If you wanted to do long term analysis of a particular market, you could also track the weekly auction clearance over the year to identify what time of month buyer activity peaked/dropped.
This could help you decide what months or time of year to sell/buy. The clearance rate alone is not the whole story, you also need to factor in the volume of properties that go to auction in a timeframe.
If large numbers of properties are being sold at auction every weekend then this is indicative of a 'hot' or boom market, especially if it is repeated over years. Be aware that a high auction clearance may not always necessarily indicate a buoyant market - especially if it is for a locality where only a small number of properties are sold every week/month/year.
Clearance rate alone is not the whole story, you also need to factor in the volume of properties that go to auction
Learn more: Best times to hold an auction
Key property market indicators
Besides auction clearance rates there are other key property market indicators you need to look at to complete your due diligence, specifically:
- Property values, where rising values over the medium/long term could indicate a positive trend.
- Days on market (DOM), where low DOM would indicate a 'hot' market, and longer DOM could indicate a 'slow' market.
- Rental yields, which details how much income/rent a property could fetch over a timeframe, as a proportion of its value.
- Vacancy rates, with high rates a sign there is reduced tenant demand or a glut of rental properties on the market.
Ultimately you should look at other market conditions. Factors such as interest rates, employment data and other macroeconomic conditions can all influence local and national market sentiment.
Check out: the OpenAgent investor hub
Why sell at auction?
Auctions are often chosen as a sale method in 'hot' markets where there is a lot of buyer demand. If you have stood in an auction crowd you will know there is a tangible sense of anticipation, urgency and competitiveness generated. This could help get you more for your property and reduce your days on market.
Auctions also have a fixed sale date, which gives you some certainty (if it sells) - unlike a private sale, where the time frame is less defined.

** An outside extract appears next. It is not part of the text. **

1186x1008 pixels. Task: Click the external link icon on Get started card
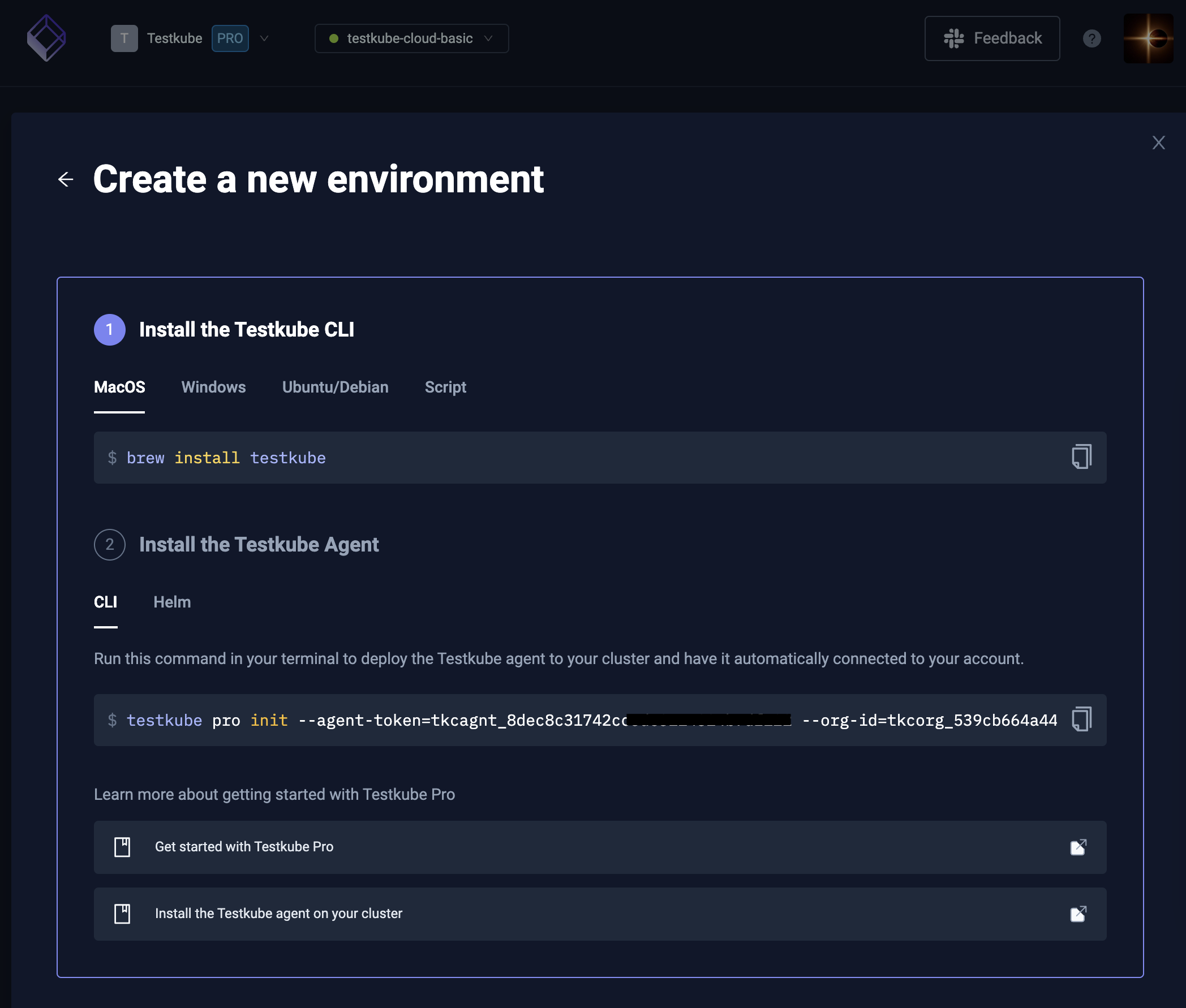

Auctions also have a fixed sale date, which gives you some certainty and a timeframe if you are the seller
How does an auction work?
If you are a seller you need to work out with your agent what reserve price best reflects your property's worth. It needs to set at a level that doesn't deter interest, though obviously it should not be set too low either. A sale will only complete if a buyers bid matches or exceeds the reserve price set. If bidding does not meet this the sale will be said to have 'passed in.'
If you are a buyer you need to register your intention to bid with the estate agent prior to the auction. You are then given a numbered paddle, which you must raise in the air to signify a bid.
If you are the highest bidder, the auction will be formally declared over, and you need to pay the required deposit immediately. This is typically 10% of the final sale price.
Learn more: How a property auction works
How to be a smart seller
There is a lot to think about when it comes to selling a property, especially if it is your first time. Allow plenty of time to:
- Interview and choose an agent
- Prepare your property for sale
- Style and stage your property
- Market your property
- Manage multiple offers
How to be a smart buyer
If you're planning on buying into an area you are not familiar with, you need to take the time to do the research and get all the necessary local knowledge There are lots of online tools to help you undertake this vital groundwork, but making contact with local real estate agents should be a priority.
They will have an intimate knowledge of the local market, with insights on sales data and whether. It is also a good way to find out what residents of the area are looking for in a home. If it's a suburb inhabited by young families, they are likely to appreciate being near schools and amenities like childcare centres and supermarkets.